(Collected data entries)
###

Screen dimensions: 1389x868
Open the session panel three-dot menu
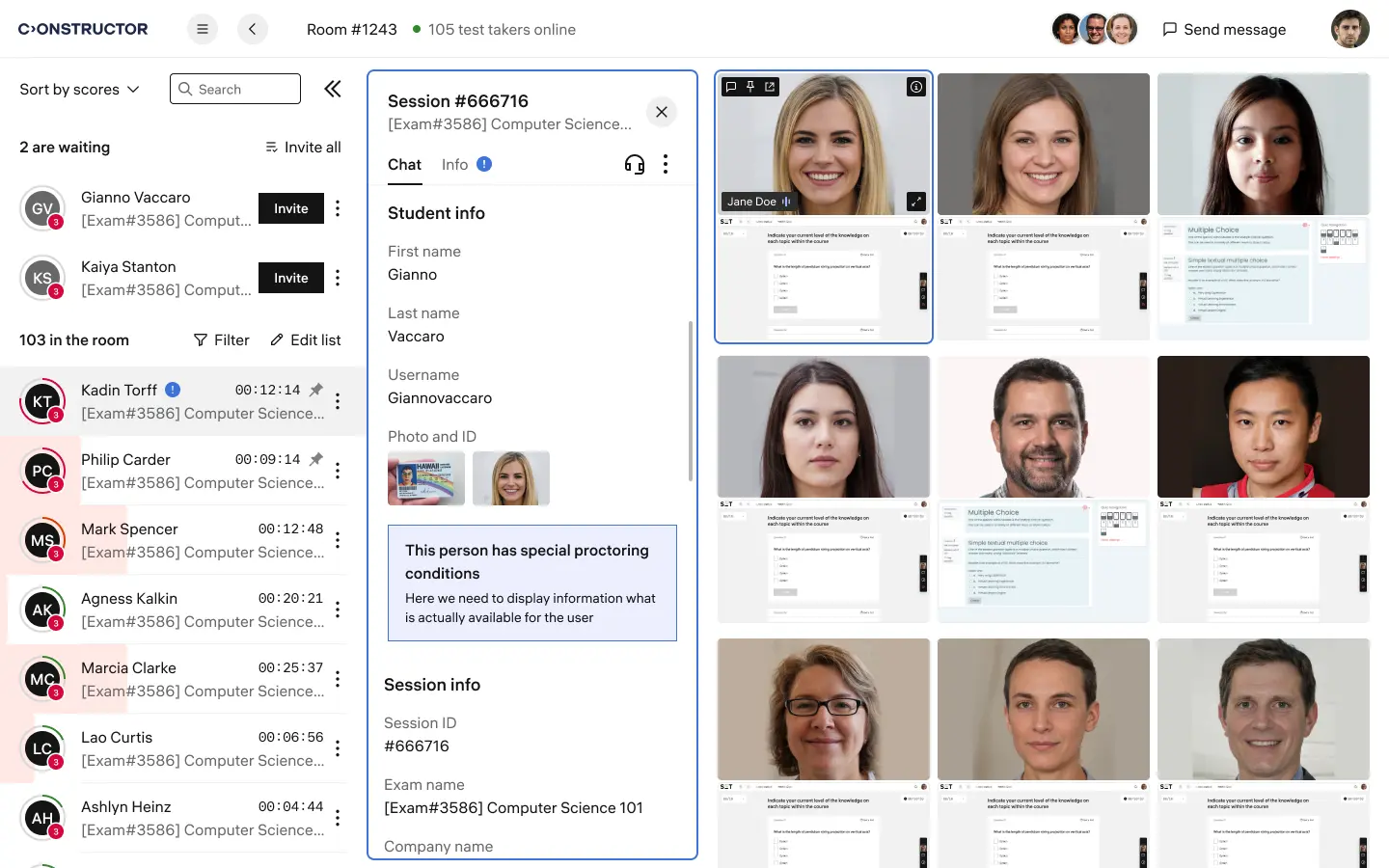pyautogui.click(x=666, y=165)
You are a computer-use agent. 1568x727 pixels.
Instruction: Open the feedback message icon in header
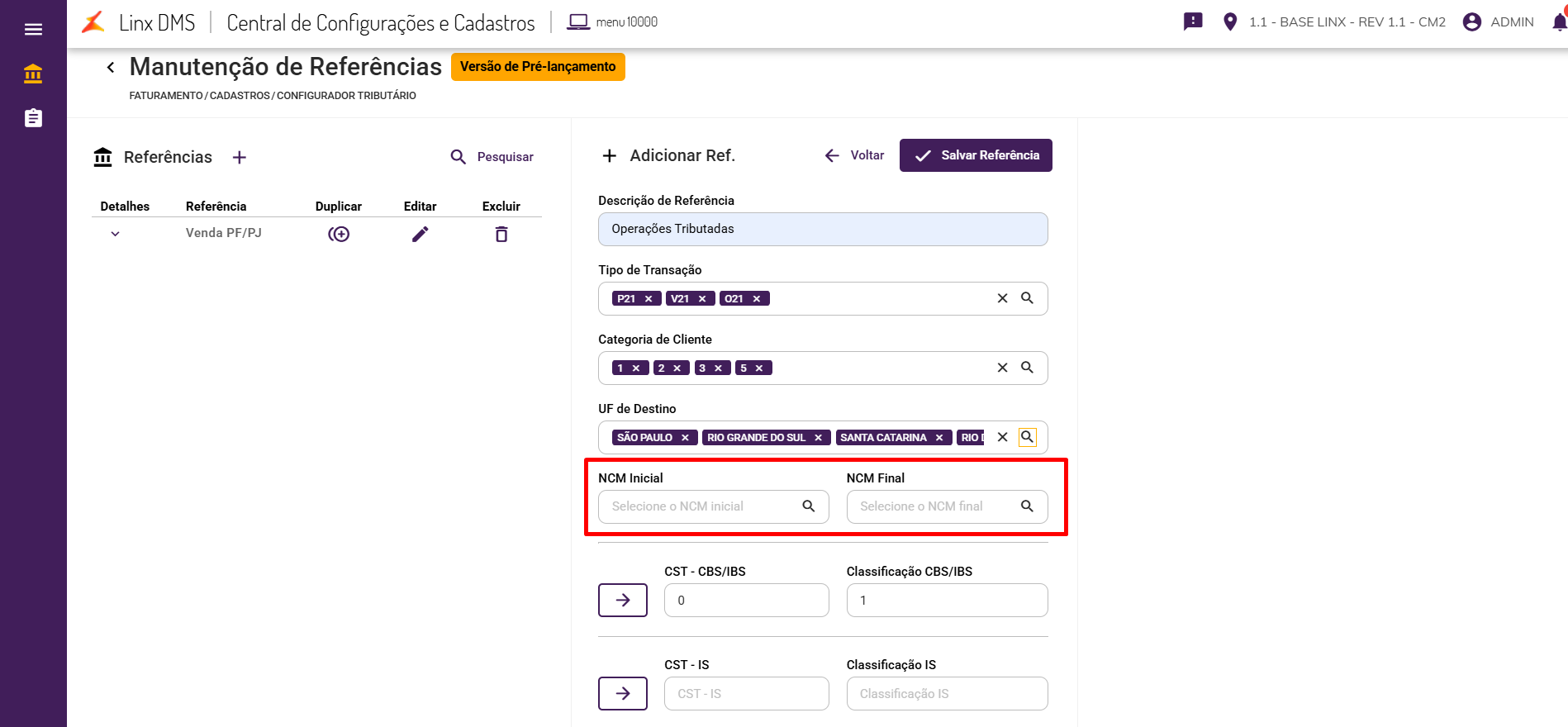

###

▶ TASK TO COMPLETE: Please retype every record exactly, leaving the pictures out.

▶ EXPECTED OUTPUT:
Screen dimensions: 1389x868
Open the session panel three-dot menu
pyautogui.click(x=666, y=165)
You are a computer-use agent. 1568x727 pixels.
Instruction: Open the feedback message icon in header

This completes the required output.